Charity Begins at Home
Printer Friendly VersionAs environmental policy coordinator for WE ACT for Environmental Justice in Harlem—her first job after graduation—Stephanie Tyree ’08 watched from afar as residents in her home state of West Virginia strapped themselves to dump trucks or formed human chains with their linked hands encased in hardened cement to protest coal mining that they believed destroyed mountains, polluted water sources, and created hazardous living conditions. “People were standing up in a way that I’d never seen before, drawing the line and saying, ‘We’re not going to take this anymore,’” Tyree says.
In August 2009, Tyree traded her Bedford-Stuyvesant apartment for a house in the foothills of the Appalachian Mountains. And she has joined activists and residents in protesting detrimental coal mining practices as the environmental justice coordinator at the Ohio Valley Environmental Coalition (OVEC), a West Virginia–based grassroots advocacy organization.
Tyree’s work is divided between fighting mountaintop removal, in which explosives are used to blast off as much as 500 feet from the top of a mountain to expose its coal seam, and coordinating the Sludge Safety Project, which educates the community about the potential hazards of slurry or sludge—the wastewater that results from washing coal. The coal industry “will tell you up and down that slurry is safe, that it doesn’t travel into people’s groundwater,” Tyree says. But when some people turn on the tap, she asserts, their water “comes out black with lumps of coal.”

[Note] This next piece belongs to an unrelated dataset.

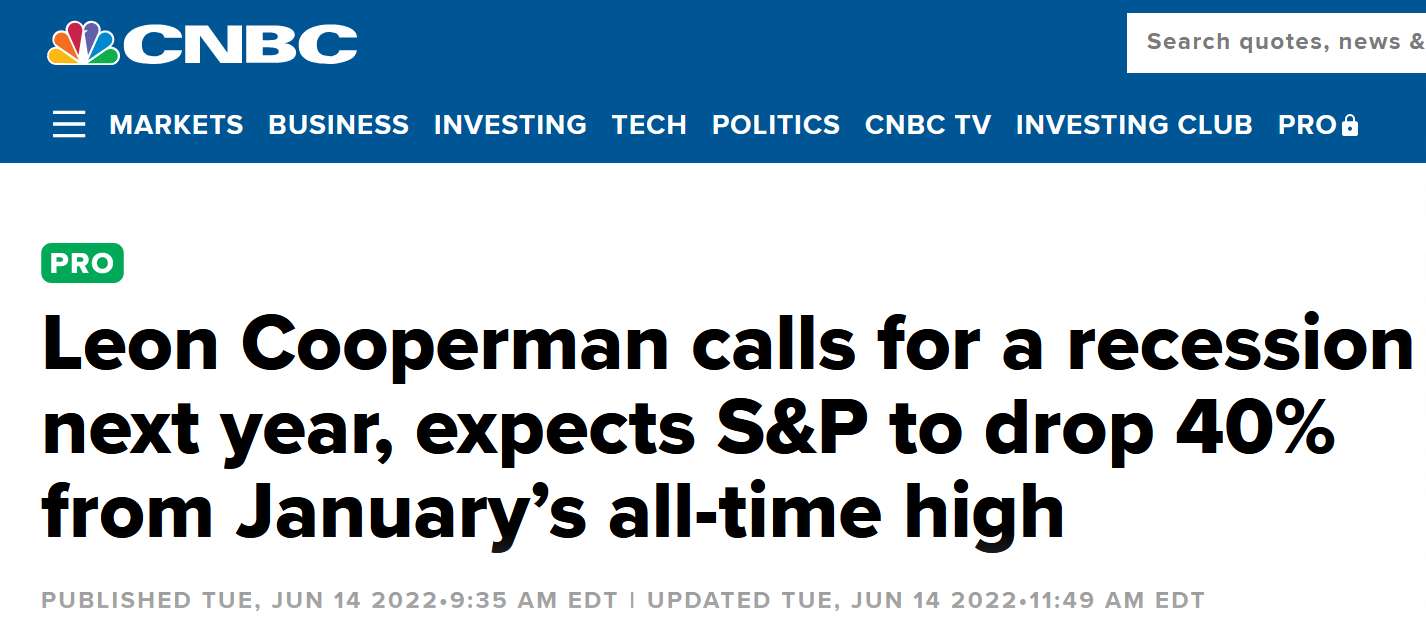Open the Business section

[x=338, y=125]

The only employee at OVEC to hold a law degree, she helps residents file lawsuits and deal with permits, assists in drafting proposed legislation, and educates community members about their rights. Making house calls to taste residents’ water and hear their complaints, Tyree “never uses a notepad,” says resident Maria Lambert. “She just listens and has a way of leading people into conversation so that they can figure solutions out on their own.”
Because of Tyree’s persistence, politicians were moved to invite West Virginia coal industry leaders and local residents to a meeting about a bill she helped draft that proposed alternative means of processing coal. In the end, the state legislature defeated the bill. “But as a result of that meeting,” says Dianne Bady, co-director of OVEC, “we’ve educated the legislature and gotten a lot more publicity, so in the future we may likely get the bill passed.”
Tyree and coal industry leaders generally don’t see eye to eye. Jason Bostic, vice president of the West Virginia Coal Association, says there are certain issues on which he and Tyree “respectfully agree to disagree.” He insists that the only chemicals found in coal slurry are minerals that occur naturally in West Virginia’s soil. And he asserts that the industry is highly regulated, its mines frequently inspected. But he calms down when talking about Tyree. “We fight like cats and dogs on a particular issue but can walk out of the state capitol and have a decent, tame, civilized conversation,” he says. “Stephanie is a class act.”
During the meeting about the draft bill, Bostic admits that he lost his temper at Tyree. But Tyree remained on point and did not back down. “She handled it gracefully without giving an inch of ground,” says Mat Louis-Rosenberg, an activist with Coal River Mountain Watch in West Virginia, who was also in attendance. “After the session, he apologized.”